- [EXERCISE PROMPT]
Under this task are some entries; return every one of them exactly.
═══ PROVIDED INFORMATION
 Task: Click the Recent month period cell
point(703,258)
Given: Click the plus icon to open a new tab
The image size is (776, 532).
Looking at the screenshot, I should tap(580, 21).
══════
- [RESPONSE AREA]
 Task: Click the Recent month period cell
point(703,258)
Given: Click the plus icon to open a new tab
The image size is (776, 532).
Looking at the screenshot, I should tap(580, 21).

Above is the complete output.